Doch jedes dieser Umsonst und Draußen Festivals unterscheidet sich noch von den rein kommerziellen, wie zum Beispiel Bizarre Festival (ein Drei-Tage-Ticket kostete in diesem Jahr 89,50 Euro). Auf dem Bizarre richtet sich der "romantisierende" Blick und die Rebellion nun gegen die VeranstalterInnen: Zum zweiten Mal brannte dort am Sonntag nach dem Konzert ein großes Feuer, bei dem z.B. die verhassten Klos mit dran glauben mussten. Der Veranstalter, die Concert Cooperation Bonn, einer der größten Veranstalter in Deutschland, heult und wehklagt wegen dieser RandaliererInnen, und die durch Werbung gesponserte Musikzeitschrift Intro machte auf ihrer Webseite eine Umfrage: "Was kann man gegen Randalierer auf Festivals tun?"
Die Widersprüche zwischen Kommerz und Kultur, zwischen Gewinn und Revolte, zwischen einem gesitteten Fest und Ausbruch werden zwischen den Festivals deutlich. Doch werden sie sie nicht als Widerspruch erfahren. Die unzähligen brasilianischen Fahnen, die mich in diesem Jahr auf den Festivals erfreut haben, können nicht über die Deutschlandfahnen beim Rock am Ring und auf dem Bizarre Festival hinwegtäuschen. Die AntiRa -Parolen, die sich selbst Tabakfirmen zu eigen machen, werden unglaubwürdig, wenn die wenigen Nicht-Deutschen hauptsächlich hinter den Verkaufsständen arbeiten. Der Sexismus, der mal unterschwellig, mal offen daherkommt, scheint in der Regel unwidersprochen dazuzugehören, auch wenn er auf der Bühne thematisiert wird.
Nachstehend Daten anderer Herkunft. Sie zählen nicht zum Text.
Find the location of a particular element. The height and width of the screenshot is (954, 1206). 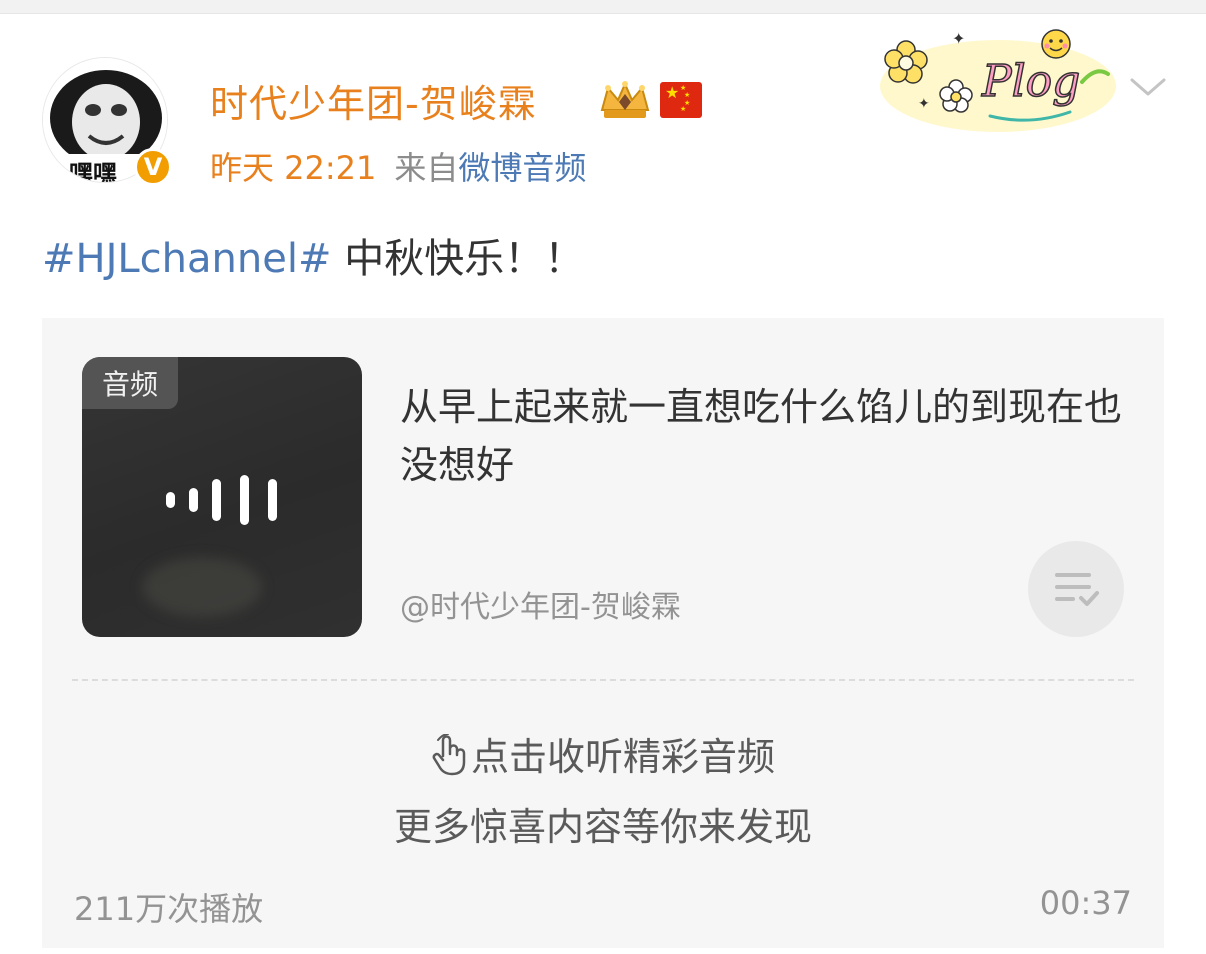

cover-smoke is located at coordinates (202, 587).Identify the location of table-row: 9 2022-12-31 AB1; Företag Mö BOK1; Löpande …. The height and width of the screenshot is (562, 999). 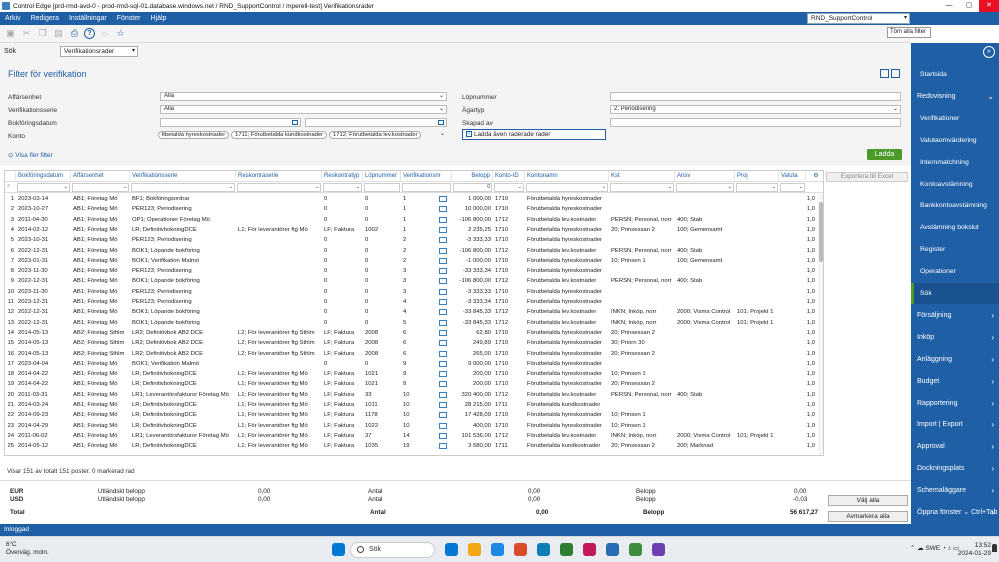
(411, 281).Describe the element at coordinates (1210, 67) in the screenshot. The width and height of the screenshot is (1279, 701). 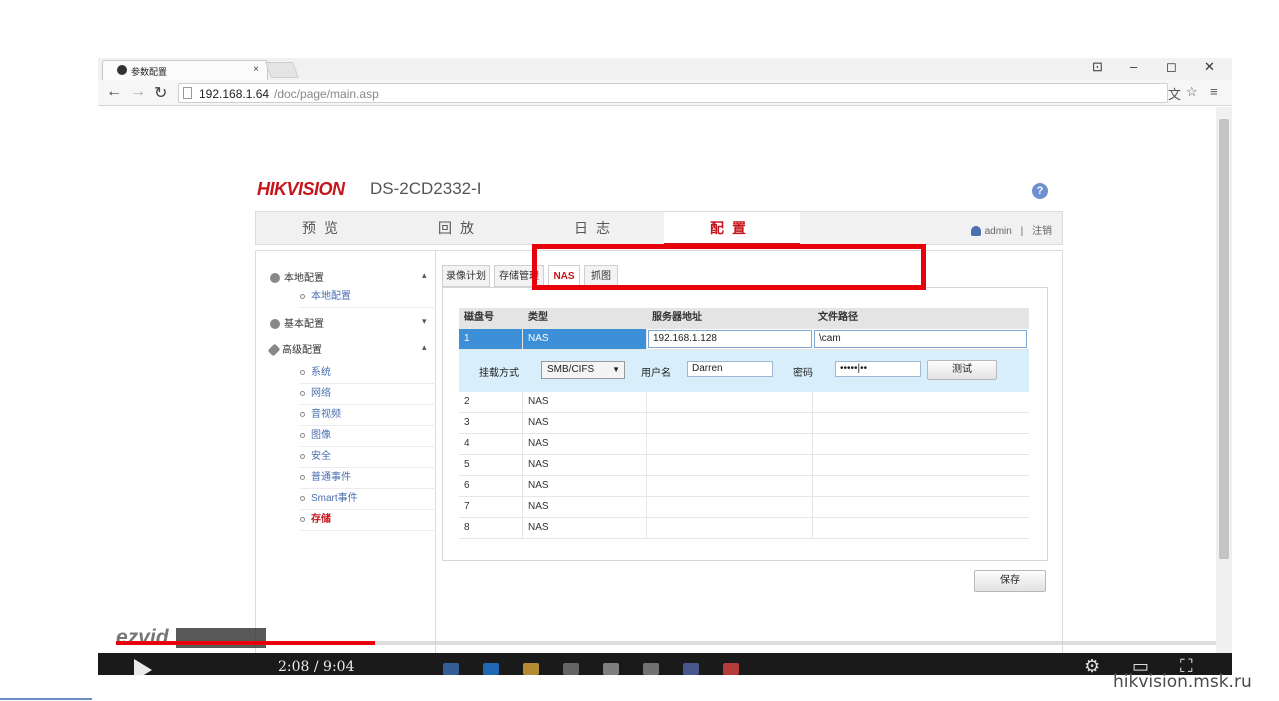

Die Differenzierung wird notwendigerweise weitergehen. Festivals wie das Umsonst und Draußen in Vlotho, wo die Mehrheit der Festivalteilnehmerinnen am Samstag zur Demo gegen das rechtsradikale Collegium Humanum mit auf die Straße gehen, oder das Robodock 5, das vom 19. - 21.9. in Amsterdam auf einem besetzten Gelände stattfindet, sind ein Weg. Dabei geht es nicht darum, Richtiges im Falschen zu entdecken, sondern Elemente zu stärken, die der Macht der Unterordnung unter den Verwertungszwang etwas entgegensetzen und die kulturelle Räume wieder zur Antizipation gesellschaftlicher Entwicklungen werden lassen. Festivals insbesondere mit dem Konzept Umsonst und Draußen sind da ein Ansatz. Jedoch ist es notwendig, die Widersprüche deutlicher zu machen, genauso, wie es notwendig ist, das romantische Erbe immer wieder von braunen Einflüssen zu befreien.